Naar het oordeel van de rechtbank rust op [gedaagde] een verzwaarde motiveringsplicht, in die zin dat van hem mag worden verlangd dat hij feitelijke gegevens verstrekt ter motivering van zijn betwisting van de stellingen van Stichting Dierenleed. De rechtbank komt tot die conclusie op basis van het volgende.

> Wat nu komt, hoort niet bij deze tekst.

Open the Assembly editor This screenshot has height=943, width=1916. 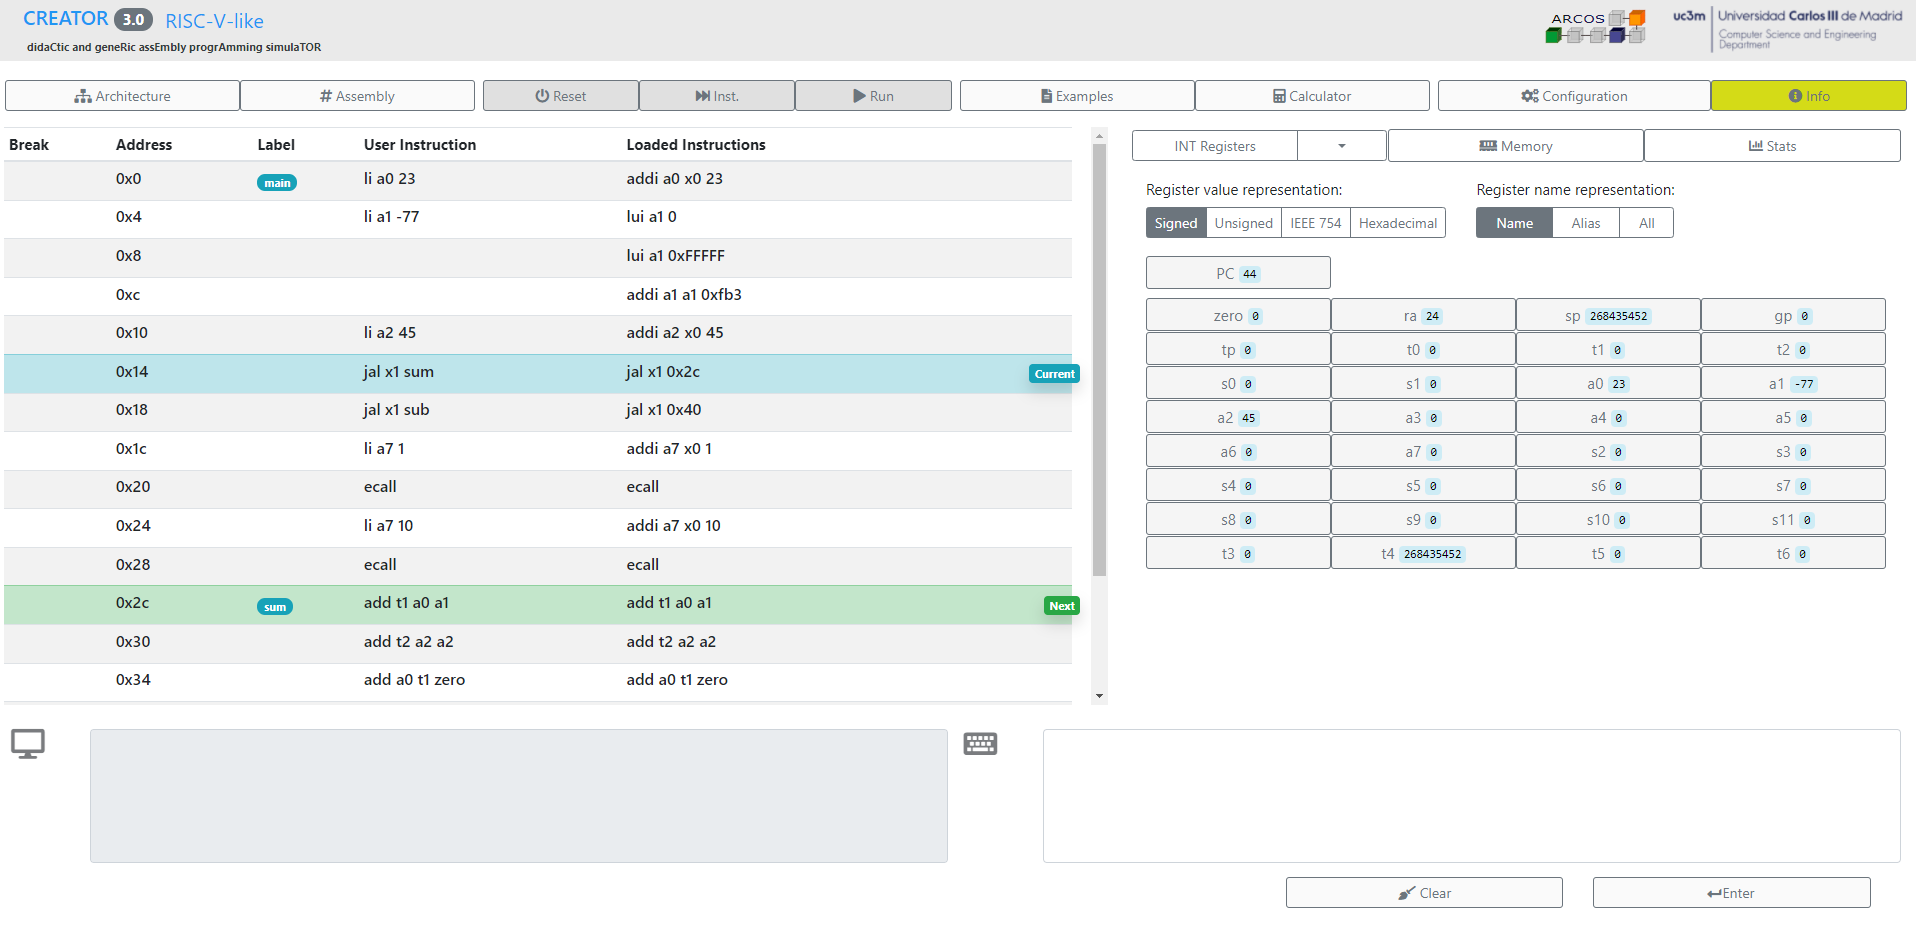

was in de periode van 1986 - 2020 penningmeester van Stichting Dierenleed. Hij bewaarde de fysieke en digitale administratie in zijn woning. Vast staat dat [gedaagde] zichzelf in genoemde periode jaarlijks een vergoeding uit Stichting Dierenleed toegekende en dat hij het recht op die vergoeding (zoals in het deelvonnis is overwogen) onvoldoende heeft onderbouwd. Stichting Dierenleed heeft de vordering ten aanzien van de periode van 2000 - mei 2011, anders dan die over de periode juni 2011 - 2020, niet met financiële administratie onderbouwd. Zij heeft ter toelichting het volgende aangegeven. De aan haar op grond van artikel 843a van het Wetboek van Burgerlijke Rechtsvordering (hierna: Rv) ter beschikking gestelde bestanden betreffen jaarstukken en kasboeken. Er is vermoedelijk ook daadwerkelijke administratie aangetroffen, maar deze is verwerkt in een computerprogramma dat kennelijk door [gedaagde] zelf is gemaakt. Het door de deurwaarder ingeschakelde forensisch IT-bureau heeft aangegeven een eigen softwareprogramma te moeten maken om in de aangetroffen bestanden te kunnen zoeken en zou tevens ruim 10.000 aangetroffen bestanden individueel moeten beoordelen om te bezien of deze onder het door de rechtbank toegestane bereik vallen. Omdat de vermoedelijke kosten daarvan de baten waarschijnlijk zullen overtreffen, heeft Stichting Dierenleed daarvan afgezien.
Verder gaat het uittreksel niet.